Democratic Senator Makes Case Against Medicare For All

WASHINGTON – U.S. Senator Joe Manchin (D-W.V.) this week became the latest high-profile Democrat to offer pointed criticism of Medicare for all.  As Democratic presidential contenders, including several of Manchin’s Senate colleagues, prepared to take the debate stage in Miami, The Hill reports that Manchin made the case for building and improving upon the progress we’ve made, not scrapping it in favor of a one-size-fits-all government-run system:

We can’t even pay for Medicare for some and to go Medicare for All, we can’t take care of those who are depending on it right now,” Manchin said at The Hill’s Future of Healthcare Summit.  Asked by The Hill’s editor-at-large Steve Clemons whose health care plan he most supports among Democrats running for president, Manchin deflected.  “I think all of them realize that what we have with ACA, it needs to be fixed,” Manchin said, referring to the Affordable Care Act.  “Now, they’re talking in their grand plan of what they want to do.  But then it has to come to fiscal responsibilities.  How do you do it?  Because those are major changes.  It’s easier to fix what we have now.”
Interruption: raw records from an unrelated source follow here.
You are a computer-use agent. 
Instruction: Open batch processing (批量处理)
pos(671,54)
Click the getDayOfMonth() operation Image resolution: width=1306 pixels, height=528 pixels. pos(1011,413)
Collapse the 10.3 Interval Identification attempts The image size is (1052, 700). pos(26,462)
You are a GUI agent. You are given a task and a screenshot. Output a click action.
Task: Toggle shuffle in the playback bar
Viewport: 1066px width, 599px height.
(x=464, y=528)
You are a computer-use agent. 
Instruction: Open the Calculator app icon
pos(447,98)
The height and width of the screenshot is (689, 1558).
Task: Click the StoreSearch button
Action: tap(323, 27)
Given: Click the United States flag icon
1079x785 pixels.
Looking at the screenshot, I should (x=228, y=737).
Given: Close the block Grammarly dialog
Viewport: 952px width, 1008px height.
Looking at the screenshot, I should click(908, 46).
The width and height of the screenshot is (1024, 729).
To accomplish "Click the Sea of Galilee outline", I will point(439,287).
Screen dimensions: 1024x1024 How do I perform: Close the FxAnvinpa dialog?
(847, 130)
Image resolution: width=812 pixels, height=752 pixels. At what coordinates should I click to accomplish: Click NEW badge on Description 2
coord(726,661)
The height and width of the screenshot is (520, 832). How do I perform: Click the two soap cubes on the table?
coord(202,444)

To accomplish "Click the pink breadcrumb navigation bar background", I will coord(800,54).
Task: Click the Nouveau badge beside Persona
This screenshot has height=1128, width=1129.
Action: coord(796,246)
A recent report from Medicare’s trustees supports Manchin’s concerns, painting a picture of the at-risk program’s future described in news reports as “troubled,” “shaky,” “grim” and “sobering.”  Underscoring the severity of the problem, The Wall Street Journal reports that the “latest projections suggest the [program’s funding] problem could affect not only future retirees, but also current ones.  Today’s newest retirees will be 72 when Medicare’s hospital trust fund is depleted … said Maya MacGuineas, the president of the Committee for a Responsible Federal Budget.  ‘That fact that we now can’t guarantee full benefits to current retirees is completely unacceptable…’”

Modern Healthcare notes that the trustees’ report “should cause concern for hospitals” because, as The Associated Press reports, the program’s projected shortfalls “could mean that hospitals, nursing homes, and other medical providers would be paid only part of their agreed-upon fees.”  With many hospitals already facing serious financial stress, The New York Times reports that experts are growing increasingly worried about the “violent upheaval” a one-size-fits-all health care system like Medicare for all would cause the nation’s hospitals, noting that “[s]ome hospitals, especially struggling rural centers, would close virtually overnight…”

Meanwhile, research also warns of the risks to hospitals and patients posed by so-called “moderate” fallback proposals, such as “public option” or “Medicare buy-in” schemes.  One study found that “[f]or hospitals, the introduction of a public plan that reimburses providers using Medicare rates would compound financial stresses they are already facing, potentially impacting access to care and provider quality.”  Another study found that government insurance systems like “buy-in” or “public option” could force hospitals to limit the care they provide, produce significant “layoffs” and “potentially force the closure of essential hospitals.”

As former U.S. Senator Heidi Heitkamp (D-N.D.) recently wrote in The Washington Post“[c]hampioning a health-care policy that threatens to close rural hospitals and limit patients’ access to vital services is not a winning message” for Democratic candidates.